• _What to do_:
[1] Tell whether each statement agrees with the study summary, giving yes or no and quoting the deciding words: (a) The evaluation included image-dependent cardiology questions. (b) MedGemma 27B was the medical-specific model in the comparison. (c) Gemini showed higher accuracy than ChatGPT.
[2] Copy the passage of the study summary from "To compare the" to "complex medical field." without changing a word.

Confidence-Accuracy Alignment in Cardiology Knowledge: Comparing Medical-Specific and General-Purpose Large Language Models Using ACCSAP | JoVE Visualize

Area of Science:

Artificial Intelligence in Medicine
Clinical Decision Support Systems
Medical Education Technology

Background:

Large language models (LLMs) are increasingly used in healthcare, but their clinical reliability hinges on accuracy and confidence calibration.
General-purpose LLMs show promise in medical tasks, while medical-specific LLMs aim for domain alignment, but their comparative clinical reliability is unclear.
Cardiology, with its intricate case-based reasoning, presents a high-stakes environment to evaluate LLM performance.

Purpose of the Study:

To compare the diagnostic accuracy, confidence calibration, uncertainty, and fidelity of general-purpose and medical-specific LLMs on a cardiology knowledge benchmark.
To assess the impact of domain specialization versus broad training on LLM performance in a complex medical field.

Main Methods:

Evaluated 365 text-based cardiology questions from the ACCSAP, excluding image-dependent items.
Compared ChatGPT-4o and Gemini 2.5 Pro (general-purpose) against MedGemma 27B (medical-specific LLM).
Utilized standardized prompts for stepwise reasoning, answer selection, confidence, uncertainty, and fidelity, followed by statistical analysis.

Main Results:

General-purpose LLMs demonstrated higher accuracy: Gemini (87%), ChatGPT (85%), versus MedGemma (67%).
All models reported high confidence, but confidence-accuracy calibration was modest, with small differences between correct and incorrect answers.

• _Provided material_:
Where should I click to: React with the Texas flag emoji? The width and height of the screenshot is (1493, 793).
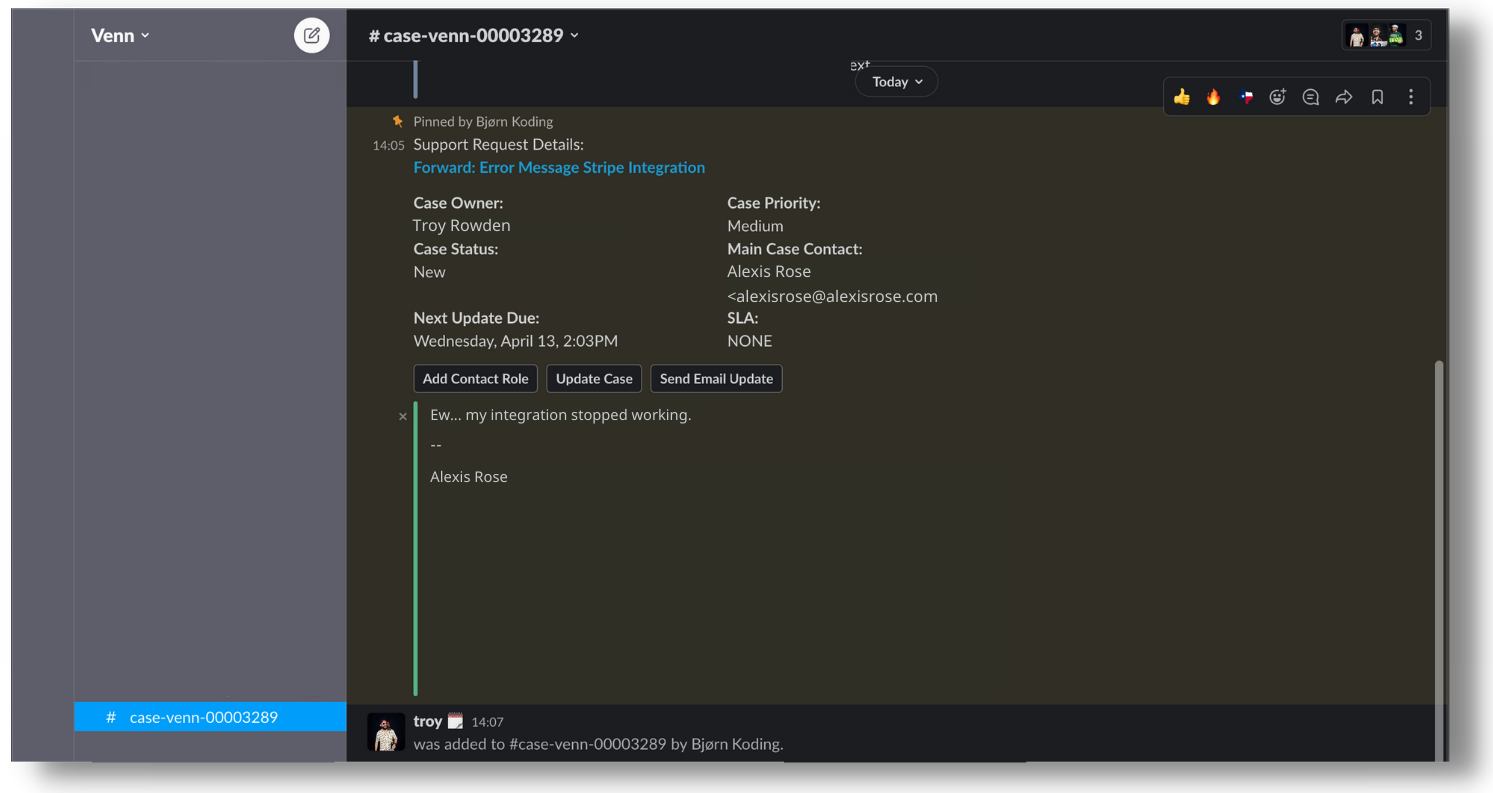(1245, 97)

• _List of solutions_:
[1]
(a) No: "Evaluated 365 text-based cardiology questions from the ACCSAP, excluding image-dependent items."
(b) Yes: "MedGemma 27B (medical-specific LLM)"
(c) Yes: "Gemini (87%), ChatGPT (85%)"

[2]
To compare the diagnostic accuracy, confidence calibration, uncertainty, and fidelity of general-purpose and medical-specific LLMs on a cardiology knowledge benchmark.
To assess the impact of domain specialization versus broad training on LLM performance in a complex medical field.